Let's say I have the following df:
import numpy as np
import polars as pl
df = pl.DataFrame({
"date": pl.date_range(pl.date(2022, 1, 1), pl.date(2022, 1, 30), interval="1d", eager=True),
"group": ["A", "B", "C"]*10,
"total": np.random.randint(100, size=30)
})
Now I want to sum the total per group, in a time window of 5 days. Something like combining groupby with rolling.
I wonder if there more elegant and efficient way to do it than the following code:
df_list = []
for table_group in df["group"].unique():
temp_df = (
df
.filter(pl.col("group")==table_group)
.sort("date")
.rolling("date", period="5d")
.agg(pl.col("total").sum().name.prefix("roll_"))
)
temp_df2 = (
df
.filter(pl.col("group")==table_group)
.sort("date")
.select(
pl.all(),
temp_df.get_column("roll_total")
)
)
df_list.append(temp_df2)
pl.concat(df_list)
My main issue is that I have millions of rows and over 10,000 groups(and more than 1 column that I want to sum)... So this code is not so elegant and consumes more memory than I want it to.

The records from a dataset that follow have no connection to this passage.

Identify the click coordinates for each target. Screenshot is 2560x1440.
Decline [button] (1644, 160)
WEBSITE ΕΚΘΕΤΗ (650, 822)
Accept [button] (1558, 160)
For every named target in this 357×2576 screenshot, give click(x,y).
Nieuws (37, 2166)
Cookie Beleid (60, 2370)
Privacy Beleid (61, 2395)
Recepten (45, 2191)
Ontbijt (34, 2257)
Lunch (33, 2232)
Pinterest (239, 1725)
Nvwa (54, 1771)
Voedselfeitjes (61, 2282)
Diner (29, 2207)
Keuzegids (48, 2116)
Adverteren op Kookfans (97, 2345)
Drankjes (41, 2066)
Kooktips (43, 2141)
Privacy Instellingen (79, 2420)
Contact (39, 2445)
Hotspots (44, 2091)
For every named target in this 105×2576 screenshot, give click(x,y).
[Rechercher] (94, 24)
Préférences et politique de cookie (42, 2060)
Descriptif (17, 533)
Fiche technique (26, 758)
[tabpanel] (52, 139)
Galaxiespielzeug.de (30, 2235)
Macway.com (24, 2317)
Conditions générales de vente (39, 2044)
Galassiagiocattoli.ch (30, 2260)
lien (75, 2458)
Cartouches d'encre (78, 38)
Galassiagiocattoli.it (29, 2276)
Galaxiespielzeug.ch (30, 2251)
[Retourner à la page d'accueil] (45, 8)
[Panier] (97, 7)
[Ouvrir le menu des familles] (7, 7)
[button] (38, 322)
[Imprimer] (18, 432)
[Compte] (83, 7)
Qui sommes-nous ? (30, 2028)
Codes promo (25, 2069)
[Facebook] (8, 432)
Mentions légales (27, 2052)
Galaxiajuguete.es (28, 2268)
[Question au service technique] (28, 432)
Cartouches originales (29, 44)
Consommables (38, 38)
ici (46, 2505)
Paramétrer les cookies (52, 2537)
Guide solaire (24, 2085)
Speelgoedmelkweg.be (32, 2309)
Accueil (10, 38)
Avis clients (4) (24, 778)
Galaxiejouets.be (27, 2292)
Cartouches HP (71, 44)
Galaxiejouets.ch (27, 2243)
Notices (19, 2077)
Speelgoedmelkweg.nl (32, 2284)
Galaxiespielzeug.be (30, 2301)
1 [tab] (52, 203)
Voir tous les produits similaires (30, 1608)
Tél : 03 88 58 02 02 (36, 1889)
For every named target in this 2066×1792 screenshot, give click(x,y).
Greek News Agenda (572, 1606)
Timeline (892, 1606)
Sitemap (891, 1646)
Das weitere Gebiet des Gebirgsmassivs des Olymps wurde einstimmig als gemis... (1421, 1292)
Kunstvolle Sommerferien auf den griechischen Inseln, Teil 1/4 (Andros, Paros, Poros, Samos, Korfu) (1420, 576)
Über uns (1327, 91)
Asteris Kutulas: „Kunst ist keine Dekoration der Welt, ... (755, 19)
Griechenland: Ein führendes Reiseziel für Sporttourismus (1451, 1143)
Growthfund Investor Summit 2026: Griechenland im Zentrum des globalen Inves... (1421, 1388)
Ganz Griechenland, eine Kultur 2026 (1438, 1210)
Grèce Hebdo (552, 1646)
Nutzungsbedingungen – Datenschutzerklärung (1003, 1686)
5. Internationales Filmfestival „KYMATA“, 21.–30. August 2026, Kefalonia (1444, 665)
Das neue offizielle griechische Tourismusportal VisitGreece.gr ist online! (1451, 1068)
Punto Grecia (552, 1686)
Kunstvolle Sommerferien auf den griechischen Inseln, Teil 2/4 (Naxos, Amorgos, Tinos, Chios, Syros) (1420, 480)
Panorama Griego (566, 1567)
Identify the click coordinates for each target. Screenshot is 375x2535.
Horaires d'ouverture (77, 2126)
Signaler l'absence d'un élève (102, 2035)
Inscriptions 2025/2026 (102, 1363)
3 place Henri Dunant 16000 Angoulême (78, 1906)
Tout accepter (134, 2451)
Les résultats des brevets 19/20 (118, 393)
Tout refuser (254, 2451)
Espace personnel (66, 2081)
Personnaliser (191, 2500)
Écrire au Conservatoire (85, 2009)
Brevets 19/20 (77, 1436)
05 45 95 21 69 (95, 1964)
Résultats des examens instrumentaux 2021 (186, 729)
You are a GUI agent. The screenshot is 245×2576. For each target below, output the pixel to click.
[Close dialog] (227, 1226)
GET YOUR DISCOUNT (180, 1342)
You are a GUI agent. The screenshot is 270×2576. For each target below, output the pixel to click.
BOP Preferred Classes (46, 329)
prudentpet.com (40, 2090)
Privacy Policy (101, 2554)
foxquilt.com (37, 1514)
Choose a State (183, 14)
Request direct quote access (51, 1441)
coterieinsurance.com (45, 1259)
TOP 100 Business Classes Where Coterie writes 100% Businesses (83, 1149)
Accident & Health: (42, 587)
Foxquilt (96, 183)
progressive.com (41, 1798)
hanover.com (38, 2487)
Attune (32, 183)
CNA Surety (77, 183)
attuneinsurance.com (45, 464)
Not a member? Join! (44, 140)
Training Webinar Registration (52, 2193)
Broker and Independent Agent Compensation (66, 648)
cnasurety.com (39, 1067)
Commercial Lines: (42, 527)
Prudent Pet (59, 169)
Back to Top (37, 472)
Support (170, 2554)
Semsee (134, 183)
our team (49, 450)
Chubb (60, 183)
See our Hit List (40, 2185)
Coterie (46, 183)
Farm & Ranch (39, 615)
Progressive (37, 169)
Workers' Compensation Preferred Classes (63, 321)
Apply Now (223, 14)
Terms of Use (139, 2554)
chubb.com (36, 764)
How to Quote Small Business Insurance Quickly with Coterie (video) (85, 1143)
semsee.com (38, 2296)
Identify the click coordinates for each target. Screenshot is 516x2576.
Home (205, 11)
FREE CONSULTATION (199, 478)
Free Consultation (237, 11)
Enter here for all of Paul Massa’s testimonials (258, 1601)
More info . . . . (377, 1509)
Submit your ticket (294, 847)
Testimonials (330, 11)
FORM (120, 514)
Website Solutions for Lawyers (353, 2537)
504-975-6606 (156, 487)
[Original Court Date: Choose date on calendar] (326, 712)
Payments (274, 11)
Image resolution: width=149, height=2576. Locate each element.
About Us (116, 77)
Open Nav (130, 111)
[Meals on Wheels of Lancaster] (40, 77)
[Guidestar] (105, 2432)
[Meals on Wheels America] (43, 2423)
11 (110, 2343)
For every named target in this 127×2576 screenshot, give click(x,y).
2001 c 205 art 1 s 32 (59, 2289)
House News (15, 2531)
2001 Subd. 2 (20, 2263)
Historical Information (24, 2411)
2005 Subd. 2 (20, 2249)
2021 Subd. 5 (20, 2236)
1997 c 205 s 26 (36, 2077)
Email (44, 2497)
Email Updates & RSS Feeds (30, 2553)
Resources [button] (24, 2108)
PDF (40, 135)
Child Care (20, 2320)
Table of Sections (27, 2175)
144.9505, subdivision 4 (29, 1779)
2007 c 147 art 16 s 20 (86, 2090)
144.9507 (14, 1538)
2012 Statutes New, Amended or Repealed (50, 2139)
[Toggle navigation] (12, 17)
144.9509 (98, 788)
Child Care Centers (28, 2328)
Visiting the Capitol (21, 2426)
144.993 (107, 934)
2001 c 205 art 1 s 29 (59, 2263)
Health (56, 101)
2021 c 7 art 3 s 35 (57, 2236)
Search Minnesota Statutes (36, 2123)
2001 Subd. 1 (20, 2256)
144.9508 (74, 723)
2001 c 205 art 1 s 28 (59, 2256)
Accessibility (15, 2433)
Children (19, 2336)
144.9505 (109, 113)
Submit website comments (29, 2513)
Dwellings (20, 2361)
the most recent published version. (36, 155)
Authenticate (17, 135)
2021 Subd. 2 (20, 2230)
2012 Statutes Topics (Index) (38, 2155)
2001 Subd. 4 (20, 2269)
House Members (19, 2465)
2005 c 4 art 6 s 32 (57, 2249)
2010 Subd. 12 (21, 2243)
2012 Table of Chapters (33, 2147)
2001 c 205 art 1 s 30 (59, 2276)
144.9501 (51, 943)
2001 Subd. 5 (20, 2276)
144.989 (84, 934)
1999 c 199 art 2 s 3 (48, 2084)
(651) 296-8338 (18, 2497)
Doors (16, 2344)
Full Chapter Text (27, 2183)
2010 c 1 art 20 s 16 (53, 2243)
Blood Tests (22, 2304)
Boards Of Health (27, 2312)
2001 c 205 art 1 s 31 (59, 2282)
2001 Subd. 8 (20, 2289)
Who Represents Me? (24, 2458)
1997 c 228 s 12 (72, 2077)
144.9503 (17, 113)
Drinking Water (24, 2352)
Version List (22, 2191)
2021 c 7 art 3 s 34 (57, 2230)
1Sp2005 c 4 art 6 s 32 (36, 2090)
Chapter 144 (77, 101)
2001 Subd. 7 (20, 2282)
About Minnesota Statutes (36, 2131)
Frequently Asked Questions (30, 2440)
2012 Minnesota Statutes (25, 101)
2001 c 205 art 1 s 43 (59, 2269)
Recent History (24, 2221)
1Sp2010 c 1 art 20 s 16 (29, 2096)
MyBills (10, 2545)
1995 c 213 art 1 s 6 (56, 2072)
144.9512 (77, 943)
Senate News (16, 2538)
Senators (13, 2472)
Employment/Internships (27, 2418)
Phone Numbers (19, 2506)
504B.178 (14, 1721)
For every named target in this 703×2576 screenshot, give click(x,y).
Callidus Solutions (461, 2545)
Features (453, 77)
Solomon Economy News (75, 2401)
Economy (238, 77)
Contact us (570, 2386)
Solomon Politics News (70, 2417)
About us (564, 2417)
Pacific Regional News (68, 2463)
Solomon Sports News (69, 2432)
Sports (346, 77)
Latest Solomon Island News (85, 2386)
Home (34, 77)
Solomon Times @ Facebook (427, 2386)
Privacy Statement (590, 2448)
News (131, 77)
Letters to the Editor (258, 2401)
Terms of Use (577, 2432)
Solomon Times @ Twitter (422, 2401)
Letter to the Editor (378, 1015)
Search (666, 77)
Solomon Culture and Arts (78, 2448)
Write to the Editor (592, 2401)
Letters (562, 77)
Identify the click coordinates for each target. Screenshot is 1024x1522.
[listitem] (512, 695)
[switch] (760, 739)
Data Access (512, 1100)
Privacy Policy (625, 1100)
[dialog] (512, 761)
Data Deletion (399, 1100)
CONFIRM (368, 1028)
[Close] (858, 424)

It appears that the piece you're missing is the group_by
parameter.
This allows you to specify grouping.
(df.rolling(index_column="date", group_by="group", period="5d")
.agg(
pl.col("total").last(),
roll_total = pl.sum("total")
)
)
shape: (30, 4)
┌───────┬────────────┬───────┬────────────┐
│ group ┆ date ┆ total ┆ roll_total │
│ --- ┆ --- ┆ --- ┆ --- │
│ str ┆ date ┆ i64 ┆ i64 │
╞═══════╪════════════╪═══════╪════════════╡
│ A ┆ 2022-01-01 ┆ 96 ┆ 96 │
│ A ┆ 2022-01-04 ┆ 16 ┆ 112 │
│ A ┆ 2022-01-07 ┆ 17 ┆ 33 │
│ A ┆ 2022-01-10 ┆ 4 ┆ 21 │
│ … ┆ … ┆ … ┆ … │
│ C ┆ 2022-01-21 ┆ 17 ┆ 78 │
│ C ┆ 2022-01-24 ┆ 84 ┆ 101 │
│ C ┆ 2022-01-27 ┆ 78 ┆ 162 │
│ C ┆ 2022-01-30 ┆ 54 ┆ 132 │
└───────┴────────────┴───────┴────────────┘